Giter Club home page Giter Club logo

Comments (18)

nblumhardt avatar nblumhardt commented on July 24, 2024 2

@Platzer thanks for the link - will try to check it out :-)

@SuperJMN removing whitespace definitely does make constructing the parser a bit simpler 👍

from superpower.

nblumhardt avatar nblumhardt commented on July 24, 2024 1

:-) .. any help with this, even just figuring out the right test cases, would be awesome @SuperJMN

from superpower.

Platzer avatar Platzer commented on July 24, 2024 1

@nblumhardt TokenizerBuilder is an amazing feature 👍
Yesterday i refactored the tokenizer of o custom DSL from 200 lines of code to easy readable 30 lines of TokenizerBuilder code in less than 40 minutes and just 2 of ~200 test are failing.
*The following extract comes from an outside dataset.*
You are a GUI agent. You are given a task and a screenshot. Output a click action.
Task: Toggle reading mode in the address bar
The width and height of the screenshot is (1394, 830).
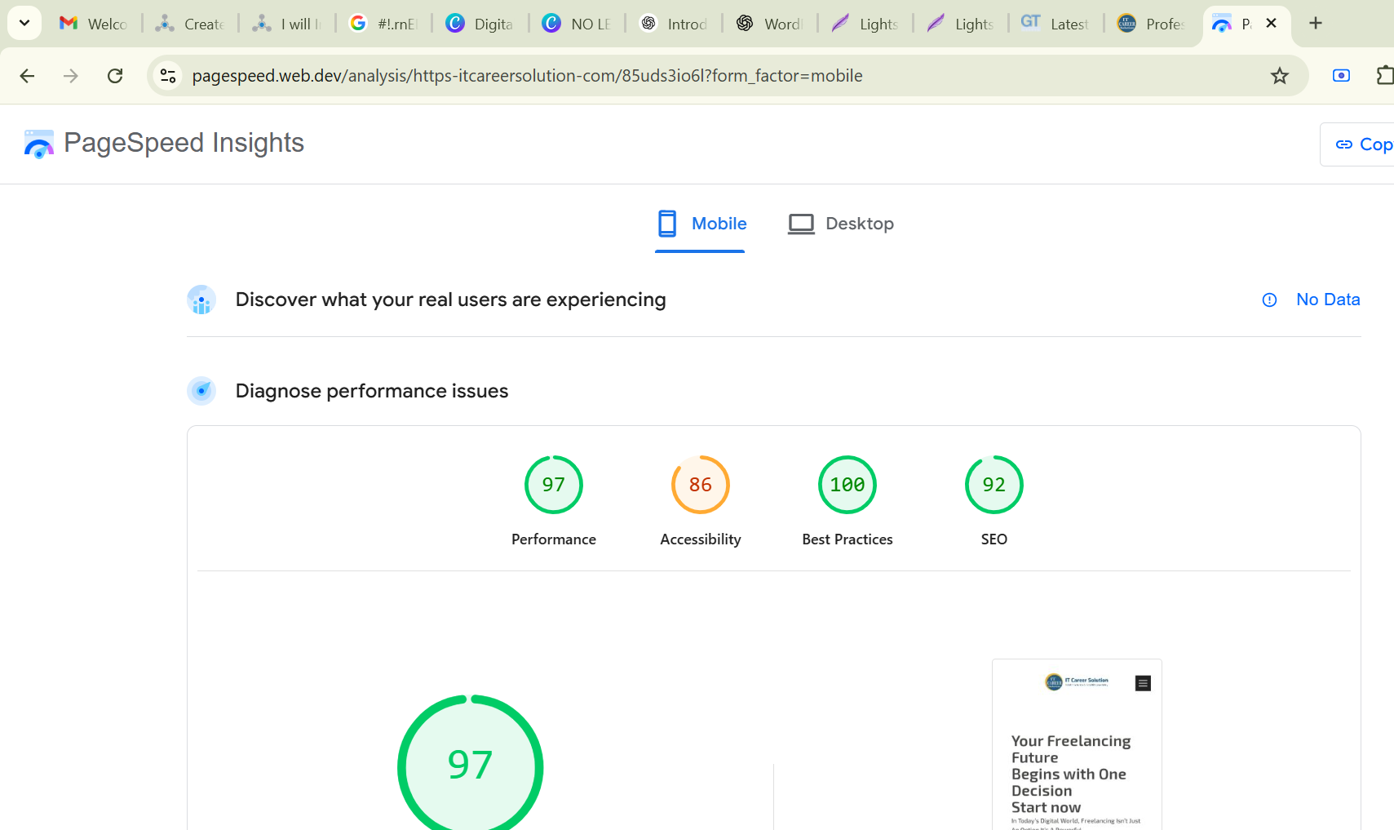1341,75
It is really easy to get started!

from superpower.

nblumhardt avatar nblumhardt commented on July 24, 2024

TokenizerBuilder is in on dev. Leaving this open until one remaining TODO is covered - the tokenizer, if it fails, needs to report the error at the most accurate point; i.e. if one recognizer failed after consuming 0 chars, and another after 10 chars, the latter's results should be surfaced.

from superpower.

SuperJMN avatar SuperJMN commented on July 24, 2024

"Motivated". Did you call me? ;)

from superpower.

SuperJMN avatar SuperJMN commented on July 24, 2024

I'm taking a look tomorrow! Promise :)

from superpower.

SuperJMN avatar SuperJMN commented on July 24, 2024

OK, I'm trying to translate one of my tokenizers to the TokenizerBuilder DSL :)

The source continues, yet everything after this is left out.